Review your policy regularly:

It is recommended to review your car insurance coverage annually to ensure you are getting the best rates and not paying for unnecessary coverage. Life changes such as moving to a new location, getting married, adding a new driver, or experiencing a milestone birthday can impact your insurance rates. By reviewing your policy regularly, you can identify if your current coverage still aligns with your needs and circumstances.

Compare rates from multiple insurers:

Shopping around is essential to finding the best insurance deal. Get quotes from at least three insurance companies, comparing rates, coverage options, and discounts offered. Ensure you are comparing the same types and amounts of coverage to make an accurate assessment. This process will help you determine if switching insurers could result in better rates or improved coverage.

Evaluate your reasons for switching:

There are several valid reasons to consider switching insurance companies. For example, you may be experiencing poor customer service, a sudden spike in your insurance premium, or a life change that impacts your coverage needs. Additionally, if you find that your current insurer falls short in handling claims or providing adequate customer support, it may be a sign to look for a company that better suits your requirements.

Research the new company thoroughly:

When considering a switch, don't focus solely on price. Review other metrics such as customer complaints, coverage options, and financial stability. Utilize resources like Bankrate insurance company reviews, the National Association of Insurance Commissioners (NAIC) scores, J.D. Power rankings, and AM Best financial strength ratings to make an informed decision.

Be mindful of the timing:

You can switch insurance providers at any time, but certain events may prompt a sooner switch. For instance, if you're approaching your renewal date, switching before the expiration of your current policy term can help you avoid cancellation fees.
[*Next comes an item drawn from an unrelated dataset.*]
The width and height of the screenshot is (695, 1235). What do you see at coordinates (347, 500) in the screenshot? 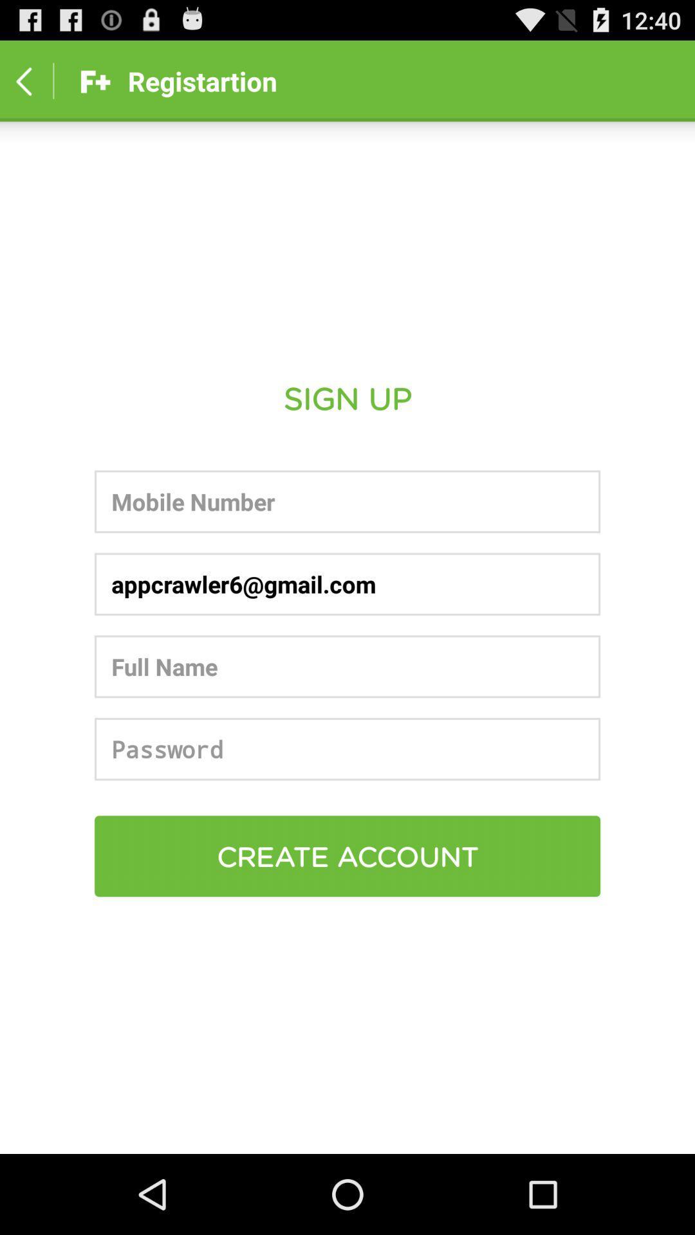
I see `insert mobile number` at bounding box center [347, 500].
Additionally, some insurers offer discounts for switching before the policy term ends. On the other hand, if you have an open claim, it's generally advisable to wait until the claim is resolved before making the switch.

In summary, knowing when to switch insurance companies involves regular policy reviews, comparing rates and coverage options, evaluating your reasons for switching, researching alternative companies thoroughly, and considering the timing of your switch to avoid unnecessary fees or coverage gaps. By following these guidelines, you can make a well-informed decision that aligns with your financial goals and insurance needs.

Frequently asked questions

If your insurance carrier is sold, it means that another carrier has bought the company. If your carrier is exiting the market, you will need to pick a new health plan.

If your insurance carrier is sold and exits the market, you will need to select a new health plan. The termination of your old plan will trigger a special enrollment period that will allow you to sign up for a new individual/family plan.

If your insurance carrier is leaving the market, you will need to pick a new health plan. Some tips for choosing a new plan include ensuring that the new plan includes your doctors in its network and your prescriptions in its formulary.

Your special enrollment period starts 60 days before your plan ends and continues for 60 days after it ends. In most cases, this is centred around the end/start of the new calendar year.

If your carrier is exiting the market mid-year, your special enrollment period will depend on when your plan ends. To have uninterrupted coverage, you need to enroll in a new plan before your old plan ends.